One thing I am thinking regarding to your work, is to encode audio locally, send through the channel a raw byte stream. And on server side to decode first, then do a preprocessing, then and pass to tf.keras. See https://github.com/tensorflow/io/issues/453#issuecomment-533802219 about splitting container (e.g., mp4/WAV) parsing from decoding (H.264).
Local encoding should be fine as most of the edge devices are powerful enough nowadays to handle it I believe. On server side decoding could be hard-ware accelerated (assuming license is not an issue).
Alternatively, edge could do all the preprocessing to convert all feature into floating point arrays, and send tensor-serialized data through grpc and server will use directly with tf.keras.
@ivelin Apparently ffmpeg has too many required parameter in order to decode a raw packet into video. So unless those parameters could be serialized (which is pretty messy in Ffmpeg) this is not very feasible.
Added PR #499 for install sub stream support for audio with ffmpeg. Not all format are supported yet but adding any audio format should be straightforward with ffmpeg.
One limitation of ffmpeg is the seeking/indexing. Ffmpeg is timebased and may not really be performing in certain situations.
@yongtang Thank you for keeping me in the loop. As I mentioned earlier, I've spent more time looking at the options for real time media streaming feeds into TF IO. Seems like we are independently reaching similar conclusions. ffmpeg works well for transforming to raw media a large number of file containers and formats, but it lacks fine grained control, which is especially important for capturing and replaying real time media with all of its network characteristics like dropped packets, latency, jitter, etc. Its probably best to split the discussion into several buckets:
I think for 1. the recent PRs have made a ton of good progress and the topic can be soon closed. For 2&3, I am researching ways forward with tools like gstreamer, but don't have results to report yet.

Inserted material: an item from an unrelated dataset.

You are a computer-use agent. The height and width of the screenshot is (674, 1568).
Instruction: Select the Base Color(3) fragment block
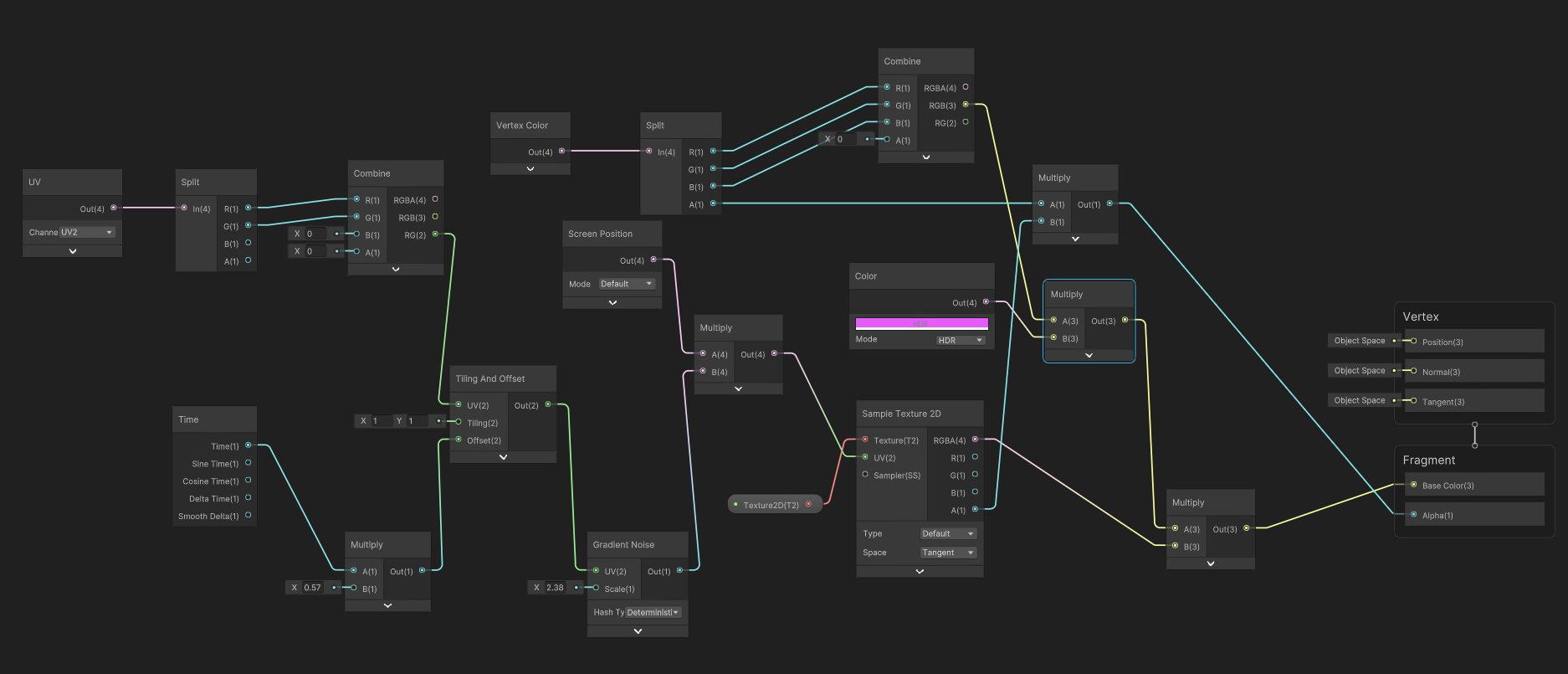1473,485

@faroit With PR #499 in place I think this issue is resolved.
@ivelin Those are good discussions, let me open a new issue to continue the discussion.
@faroit with PR #499 in place, you can now pass a substream with the name a:0
to select audio sub stream 0, v:0
to select video sub stream 0, and s:0
to select subtitles. (Yes subtitles have been supported with #PR 499.

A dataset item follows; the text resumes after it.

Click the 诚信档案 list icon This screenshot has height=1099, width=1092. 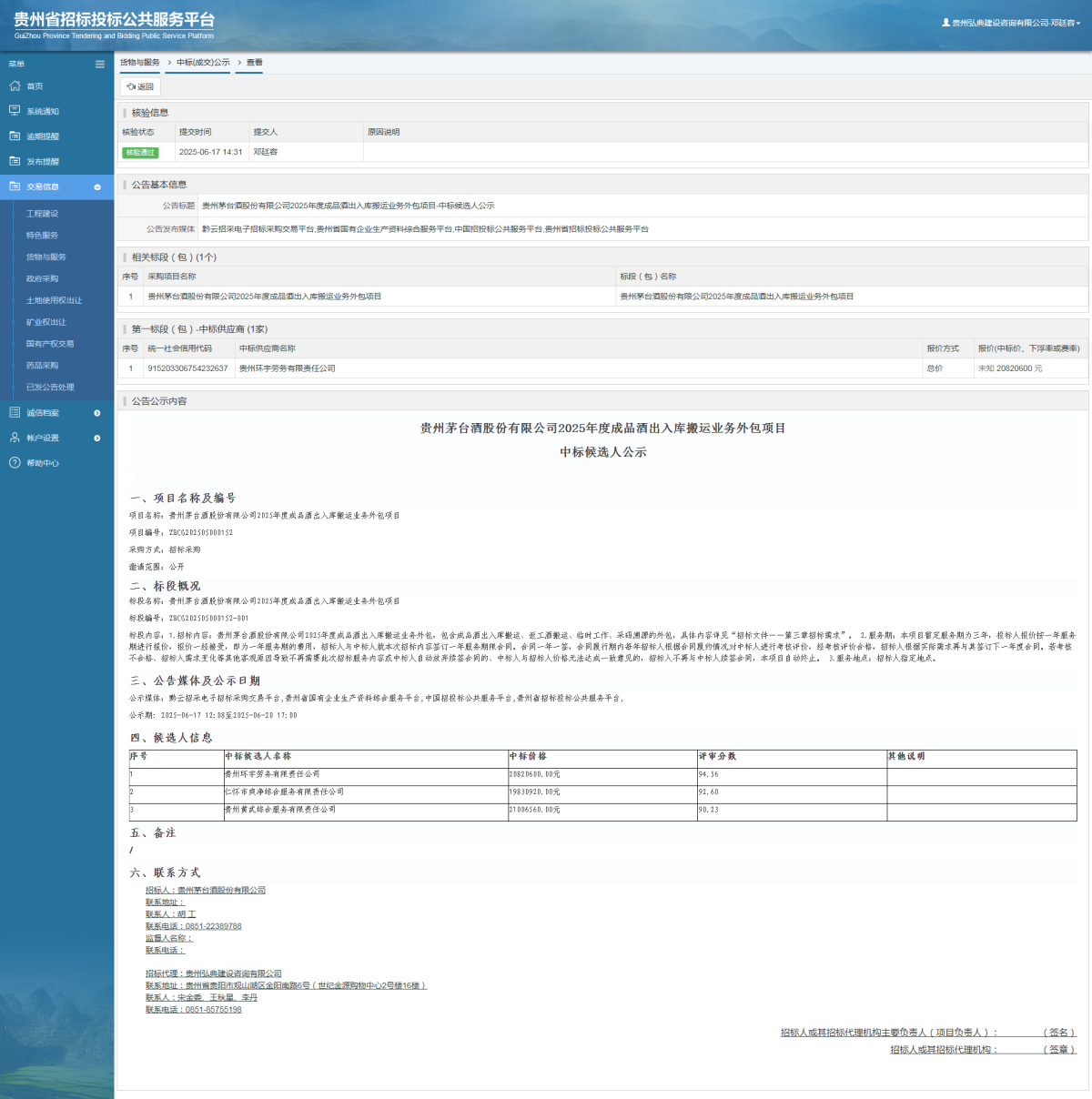(15, 412)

Also, I exposed a tfio.IOTensor.from_ffmpeg
with gives you random/indexable access to Audio and Video sub streams for convenience usage. Let me know if you want to see additional enhancement.
@yongtang this is incredible useful. I will give it a try the next week and will get back here with feedback. Thanks!
49 added support for audio decoding using the ffmpeg ops.
tf.contrib.ffmpeg.decode_audio
supported the ability to select the audio substream, which is really some applications like music separation. I would propose to also add this to tf.io.